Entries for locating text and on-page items
>>

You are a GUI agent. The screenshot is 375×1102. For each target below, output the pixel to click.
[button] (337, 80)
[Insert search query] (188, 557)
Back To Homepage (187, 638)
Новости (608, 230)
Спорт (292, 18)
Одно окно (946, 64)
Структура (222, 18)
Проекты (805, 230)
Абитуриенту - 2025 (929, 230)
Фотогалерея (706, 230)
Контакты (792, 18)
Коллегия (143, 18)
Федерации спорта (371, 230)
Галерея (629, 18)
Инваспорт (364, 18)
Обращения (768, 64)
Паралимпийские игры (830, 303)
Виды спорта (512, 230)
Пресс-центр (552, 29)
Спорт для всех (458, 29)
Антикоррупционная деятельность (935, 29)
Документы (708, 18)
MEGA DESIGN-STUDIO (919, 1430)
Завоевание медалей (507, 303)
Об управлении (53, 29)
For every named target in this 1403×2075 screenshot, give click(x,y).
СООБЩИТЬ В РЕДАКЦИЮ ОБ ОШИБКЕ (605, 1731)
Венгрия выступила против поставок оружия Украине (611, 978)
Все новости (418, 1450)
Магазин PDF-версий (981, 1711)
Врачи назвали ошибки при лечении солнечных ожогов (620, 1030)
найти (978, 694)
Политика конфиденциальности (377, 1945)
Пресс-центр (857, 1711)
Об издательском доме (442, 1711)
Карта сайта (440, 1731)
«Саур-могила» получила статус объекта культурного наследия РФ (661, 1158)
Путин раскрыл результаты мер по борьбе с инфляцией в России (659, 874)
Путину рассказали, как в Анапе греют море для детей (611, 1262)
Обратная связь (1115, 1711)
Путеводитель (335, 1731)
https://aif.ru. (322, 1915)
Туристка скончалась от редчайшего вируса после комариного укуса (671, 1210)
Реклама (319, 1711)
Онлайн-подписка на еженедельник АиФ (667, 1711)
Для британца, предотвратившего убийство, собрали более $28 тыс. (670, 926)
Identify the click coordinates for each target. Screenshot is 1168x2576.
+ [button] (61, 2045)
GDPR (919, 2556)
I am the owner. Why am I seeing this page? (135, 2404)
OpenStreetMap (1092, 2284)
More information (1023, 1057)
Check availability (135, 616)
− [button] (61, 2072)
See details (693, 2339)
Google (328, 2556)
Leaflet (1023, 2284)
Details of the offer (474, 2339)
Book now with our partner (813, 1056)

<<

**WORK TO DO:** Reproduce the material word for word, beginning with its first line and stopping after the line that contains "Абитуриенту - 2025 (929, 230)", with both of those lines included.

**FULL ANSWER:**
You are a GUI agent. The screenshot is 375×1102. For each target below, output the pixel to click.
[button] (337, 80)
[Insert search query] (188, 557)
Back To Homepage (187, 638)
Новости (608, 230)
Спорт (292, 18)
Одно окно (946, 64)
Структура (222, 18)
Проекты (805, 230)
Абитуриенту - 2025 (929, 230)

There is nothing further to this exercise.